= Guillaume Lasceux =

French organist, improviser and composer

Guillaume Lasceux (3 February 1740 - 1831) was a French organist, improviser and composer.

== Biography ==
Born in Poissy, Lasceux began his career as an organist in the parish of St-Martin of Chevreuse in 1758. He moved to Paris in 1762 to study music composition for five years with Charles Noblet, organist and harpsichordist of the Opera.
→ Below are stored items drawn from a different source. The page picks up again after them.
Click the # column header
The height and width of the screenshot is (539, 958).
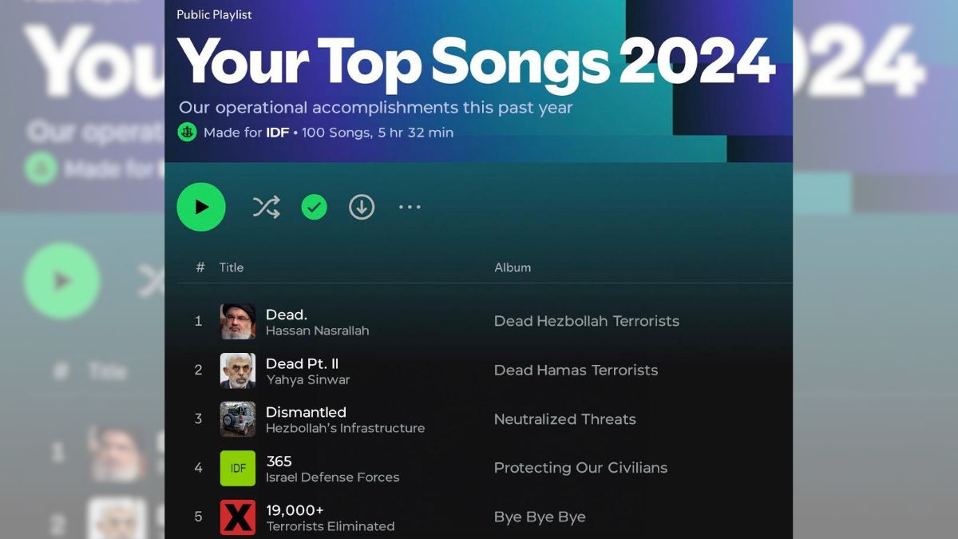pyautogui.click(x=200, y=268)
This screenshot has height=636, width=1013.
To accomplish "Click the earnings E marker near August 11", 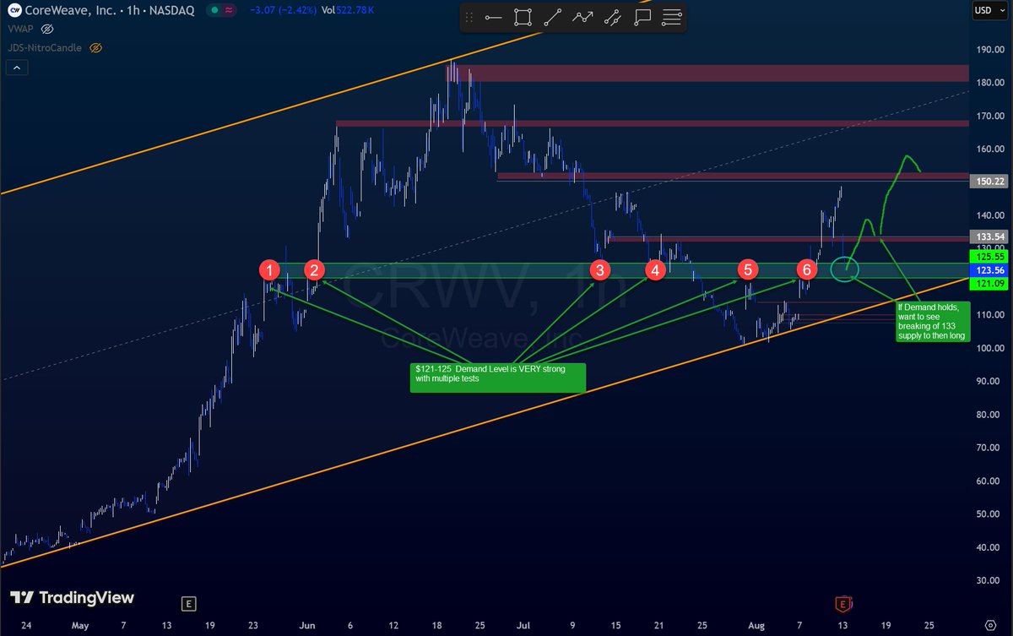I will tap(842, 605).
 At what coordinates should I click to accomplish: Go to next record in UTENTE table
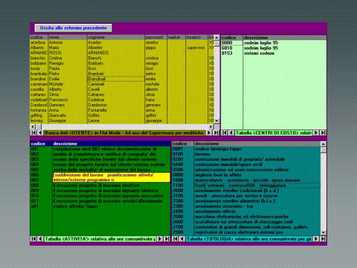pyautogui.click(x=209, y=133)
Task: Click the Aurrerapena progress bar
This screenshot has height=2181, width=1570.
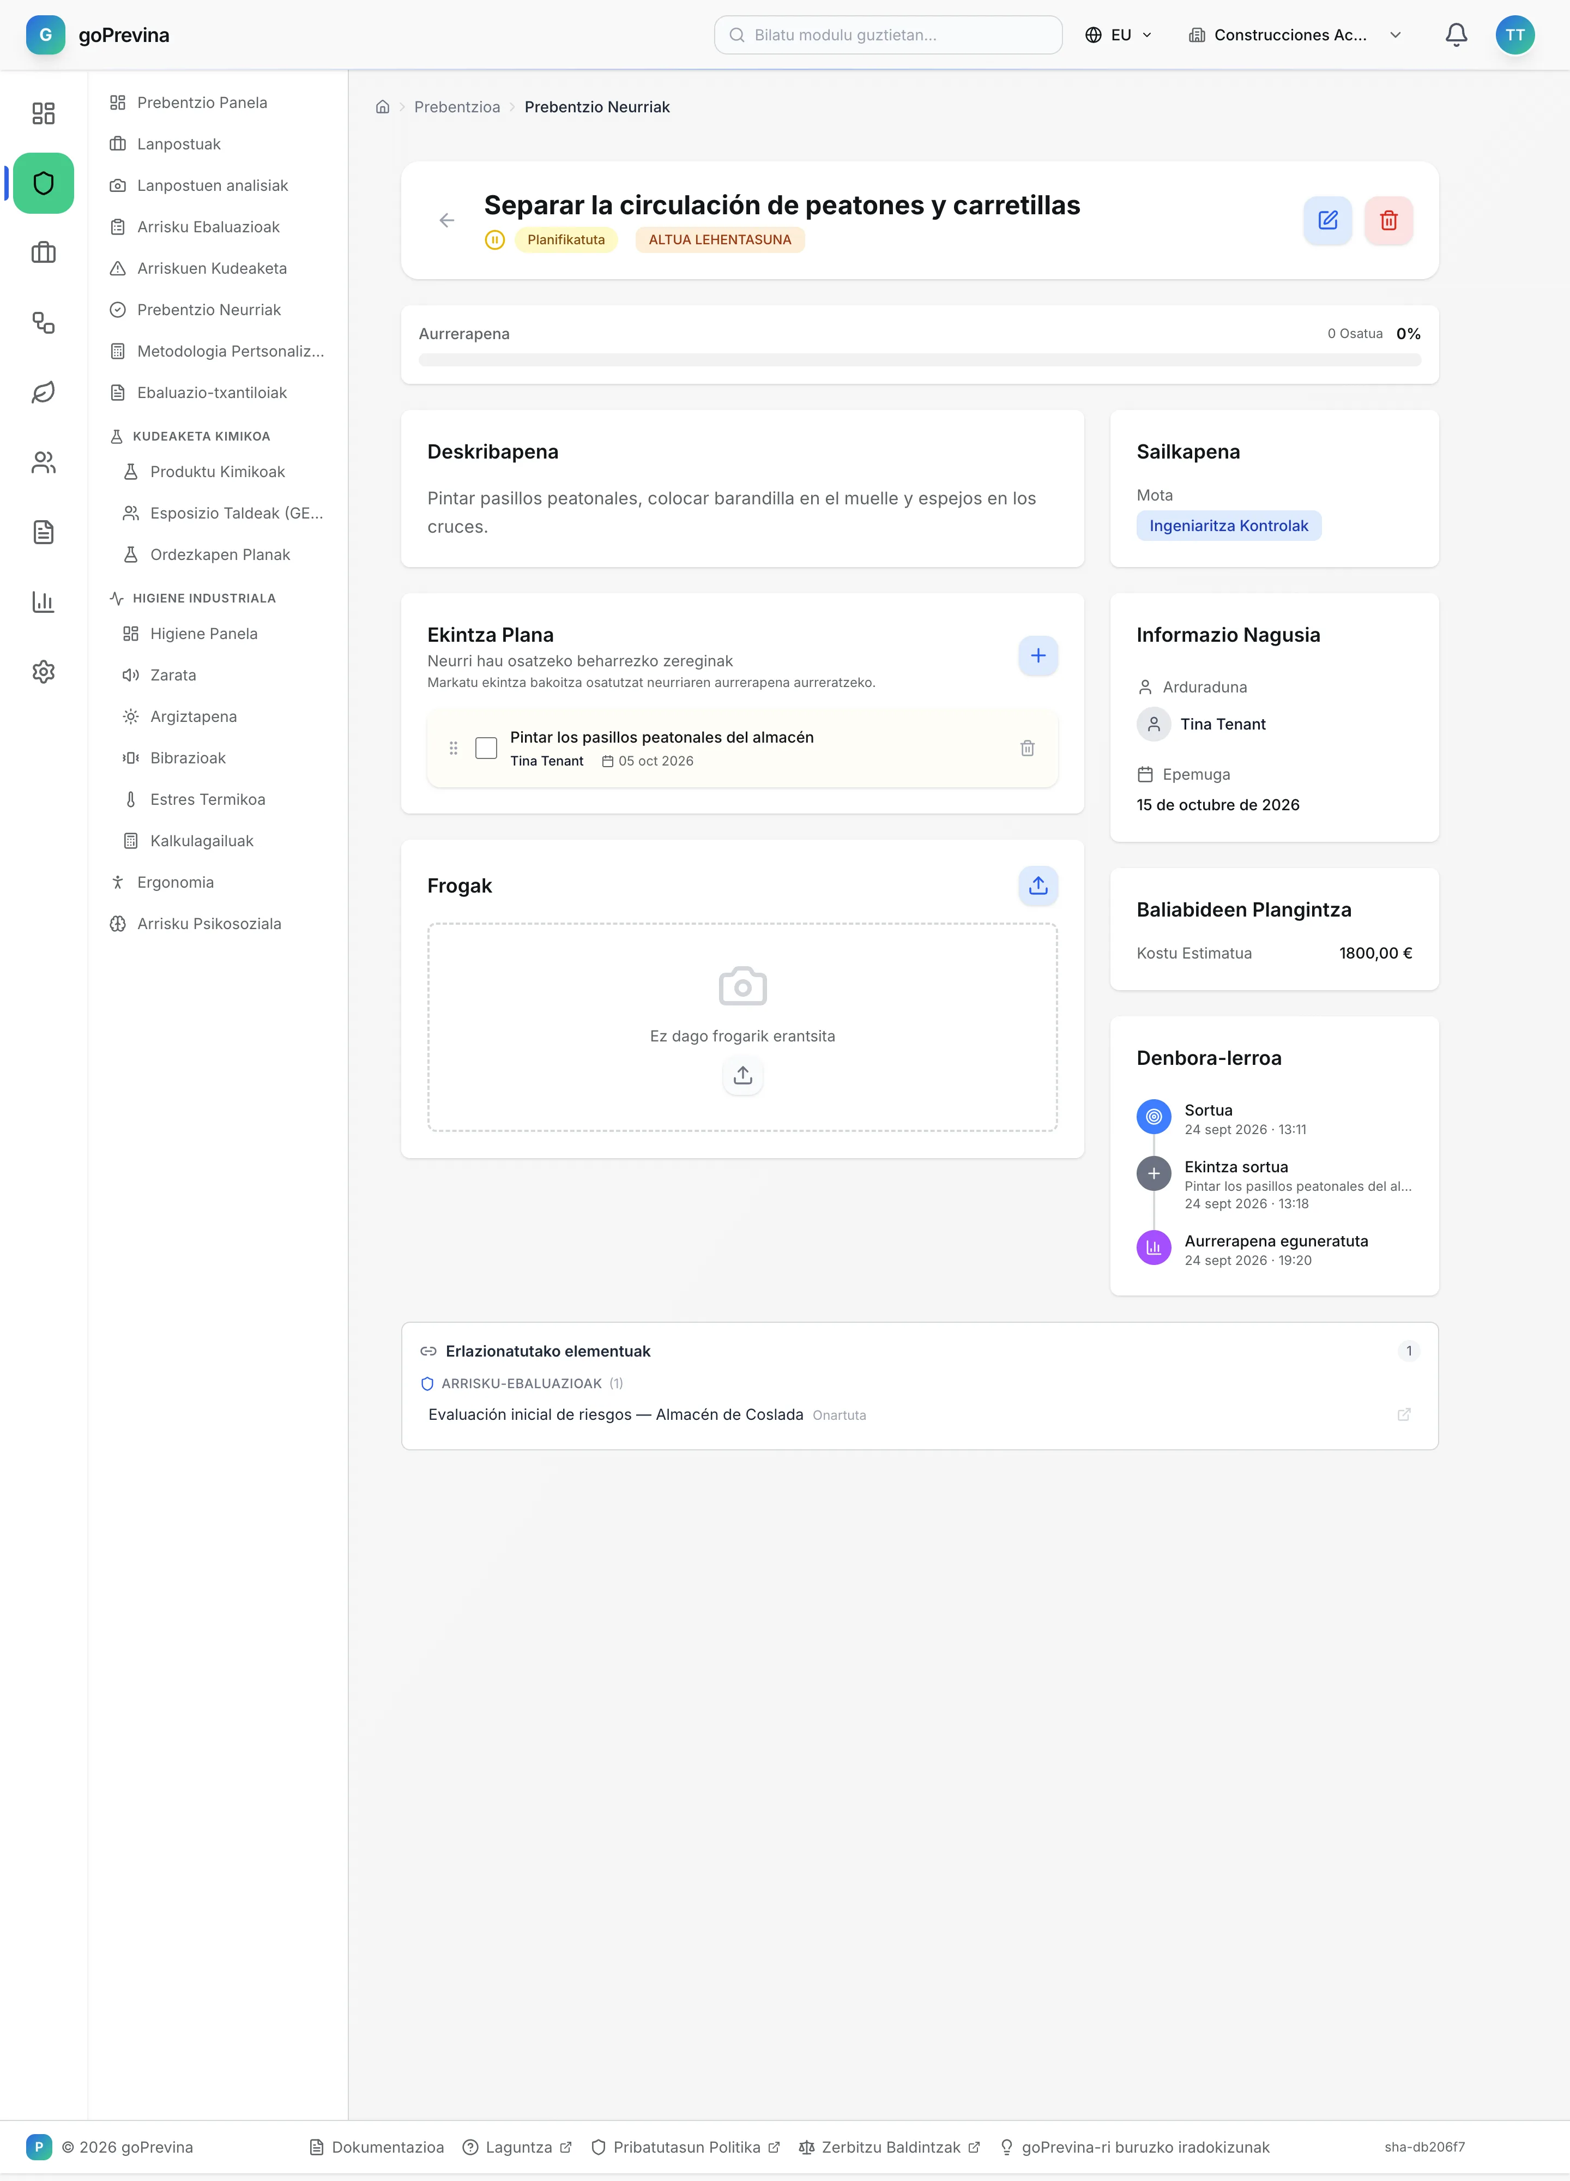Action: pos(919,360)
He succeeded him to the Mathurins in 1769. In the same year, he was appointed organist at St-Aure, and 10 years later, at the Minimes convent, Place Royale, with similar posts at the College of Navarre and the Magloire Seminary.

In 1769, he replaced Claude-Nicolas Ingrain on the organ of the Saint-Étienne-du-Mont church, of which he officially became titular in 1774. During the Revolution, he lost most of his posts and had to earn a living by accompanying the theophilantropic ceremonies in Saint-Étienne-du-Mont, converted into a "Temple of Branch piety". He resumed his organist's post in 1803, after the restoration of Catholic worship there, and retired on 2 January 1819.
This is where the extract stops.